Select the QA pairs with the corresponding images appear in the MSCOCO train and val splits.
Select the QA pairs with the answer appear in the processed answer list (occurs more than 8 times in whole VQA-v2 answers).

For convenience, we provide our processed vg questions and annotations files, you can download them from OneDrive or BaiduYun, and unzip and place them as follow:

|-- datasets
	|-- vqa
	|  |-- VG_questions.json
	|  |-- VG_annotations.json

After that, you can run the following script to setup all the needed configurations for the experiments

$ virtualenv --python=python3 venv
$ source venv/bin/activate
$ sh setup.sh

Running the script will:

Download the QA files for VQA-v2.
Install requirements

Finally, the datasets folders will have the following structure:

|-- datasets
	|-- coco_extract
	|  |-- val2014
	|  |  |-- COCO_val2014_...jpg.npz
	|  |  |-- ...

> [Exercises]
[1] In the setup guide, how often must an answer occur across all VQA-v2 answers to be in the processed answer list?
[2] Can you translate this sentence from the setup guide into Spanish: "Select the QA pairs with the answer appear in the processed answer list (occurs more than 8 times in whole VQA-v2 answers)."
The data that follows has no connection to the setup guide.

(Element and text position data)

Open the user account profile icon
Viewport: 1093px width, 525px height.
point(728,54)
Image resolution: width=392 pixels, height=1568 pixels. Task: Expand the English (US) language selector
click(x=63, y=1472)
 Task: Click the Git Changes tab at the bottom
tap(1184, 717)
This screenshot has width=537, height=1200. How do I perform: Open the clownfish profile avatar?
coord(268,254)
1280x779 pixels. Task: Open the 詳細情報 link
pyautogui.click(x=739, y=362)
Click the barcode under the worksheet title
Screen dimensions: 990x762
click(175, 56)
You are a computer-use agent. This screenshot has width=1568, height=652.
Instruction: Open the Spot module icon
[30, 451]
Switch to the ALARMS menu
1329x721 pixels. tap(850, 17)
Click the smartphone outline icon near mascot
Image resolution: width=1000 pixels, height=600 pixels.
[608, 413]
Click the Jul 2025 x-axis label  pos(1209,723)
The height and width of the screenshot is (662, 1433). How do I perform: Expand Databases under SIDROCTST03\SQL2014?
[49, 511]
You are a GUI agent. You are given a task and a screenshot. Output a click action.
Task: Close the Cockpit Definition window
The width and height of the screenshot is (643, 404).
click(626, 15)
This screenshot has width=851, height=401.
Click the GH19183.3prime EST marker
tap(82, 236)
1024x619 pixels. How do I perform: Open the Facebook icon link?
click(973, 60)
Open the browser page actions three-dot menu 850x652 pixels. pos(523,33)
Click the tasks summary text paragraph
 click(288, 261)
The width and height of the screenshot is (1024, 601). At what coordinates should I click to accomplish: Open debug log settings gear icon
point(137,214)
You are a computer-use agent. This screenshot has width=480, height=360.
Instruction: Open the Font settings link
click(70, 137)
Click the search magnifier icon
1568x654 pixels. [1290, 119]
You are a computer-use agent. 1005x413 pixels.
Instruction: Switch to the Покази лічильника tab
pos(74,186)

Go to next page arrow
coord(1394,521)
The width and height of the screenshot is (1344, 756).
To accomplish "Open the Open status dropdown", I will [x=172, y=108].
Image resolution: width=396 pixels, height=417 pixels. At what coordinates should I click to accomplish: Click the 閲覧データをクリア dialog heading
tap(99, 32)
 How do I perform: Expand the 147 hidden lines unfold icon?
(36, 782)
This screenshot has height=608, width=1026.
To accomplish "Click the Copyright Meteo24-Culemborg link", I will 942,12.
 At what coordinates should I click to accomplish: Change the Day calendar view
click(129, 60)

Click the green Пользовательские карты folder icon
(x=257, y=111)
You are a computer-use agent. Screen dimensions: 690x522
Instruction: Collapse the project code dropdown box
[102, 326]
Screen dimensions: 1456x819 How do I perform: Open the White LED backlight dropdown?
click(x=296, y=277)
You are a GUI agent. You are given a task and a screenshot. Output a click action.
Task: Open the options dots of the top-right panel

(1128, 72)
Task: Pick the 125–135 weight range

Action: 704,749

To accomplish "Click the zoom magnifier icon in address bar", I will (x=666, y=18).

> [Results for each task]
[1] More than 8 times.

[2] Selecciona los pares QA cuya respuesta aparece en la lista de respuestas procesada (aparece más de 8 veces en el conjunto completo de respuestas de VQA-v2).